Right now, I am thinking my body falls into that category. When I got pregnant, I was a size 6. I gained only 30 lbs during my pregnancy (within the normal range), and I started to lose weight after she was born (she was preemie so I was living in the NICU essentially during that time). I wasn’t able to breastfeed because she came too early and my milk supply was not sufficient. Suddenly things seemed to go in reverse and I just keep gaining weight. Not a little here and there – recently I gained 15 lbs in only 3 weeks! I eat very healthy (low fat), I see a personal trainer 2 times per week, and I try to walk every time I get a chance. I can’t figure out what is going on! I went to an endocrinologist to see if there was a problem with my thyroid, and there isn’t. The only thing I can think is that my post-pregnancy hormones are out of control.
I kept wearing my pregnancy clothes but I got too big even for those! My mother got me some stretchy pants and lots of big sweaters/wraps to wear with them so I practically lived in those “Transition Clothes” (as we called them for the first several months) until I realized I had to get some new clothes because people at work saw me in the same thing every other day! So I went to try on clothes with my mom the other week and I started bawling in the dressing room of Macy’s because I couldn’t fit into a size 18! Finally I suggested we go to Lane Bryant (a store I never thought I’d visit), and they were great! That was a bright note because the woman who helped me was super nice and she found a lot of great fitting clothes for me. I finally have clothes that fit me.
I don’t know what else to do except keep trying and maybe get back to running (I used to run a 5k a few times a week; now it’s like trying to run with an 80 lb body suit on!). I know that there is more I can and should be doing but I also have full responsibility to care for my daughter. Her father is not involved at all so there is no opportunity for me to jump on the treadmill while someone else watches her and I have working single mom guilt in that I don’t want to dump her off at the gym daycare after she has been at regular day care for 10 hours every day. I am hoping now that the weather is getting a little cooler that I can put her in the stroller and take her with me on walks/runs.
I miss being “checked out” and flirted with when I am out and about. And I miss people holding doors for me and smiling genuinely at me. And I really, really miss my size 6 comfy jeans. I want to be happy no matter what size I am but I don’t feel good about myself. I avoid seeing people (visiting friends, relatives, etc.) and when I do see them, I dread it and worry what they are thinking seeing me 80 lbs heavier than I used to be.
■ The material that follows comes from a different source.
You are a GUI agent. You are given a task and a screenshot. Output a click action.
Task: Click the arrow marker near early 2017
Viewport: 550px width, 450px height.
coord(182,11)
Several of my friends have had babies before and after mine and they are all back to their pre=pregnancy weights. I feel like such a failure. And I even worry about what people who didn’t know me before think. My daughter is an absolutely stunningly beautiful baby (people constantly stop me and I have been told many times that she reminds them of the Gerber baby) and I wonder if they think to themselves, “Wow – wonder how she got to be so cute with a mom like that. Must be the dad’s side.” That may sound a little paranoid but no one ever tells me that she looks like me (and she looks much more like me than she does her father).
Anyway, sorry to ramble. I love, love, love my daughter and she is worth any price but I have to admit selfishly that I miss being beautiful. I am hoping to hear some of your stories and get some inspiration. And I have “stolen” the ticker below to keep myself motivated and accountable. I really want to be healthy and I want to run and play with my little girl once she gets to that stage without gasping for air and/or soaked with sweat. Thanks for listening/reading.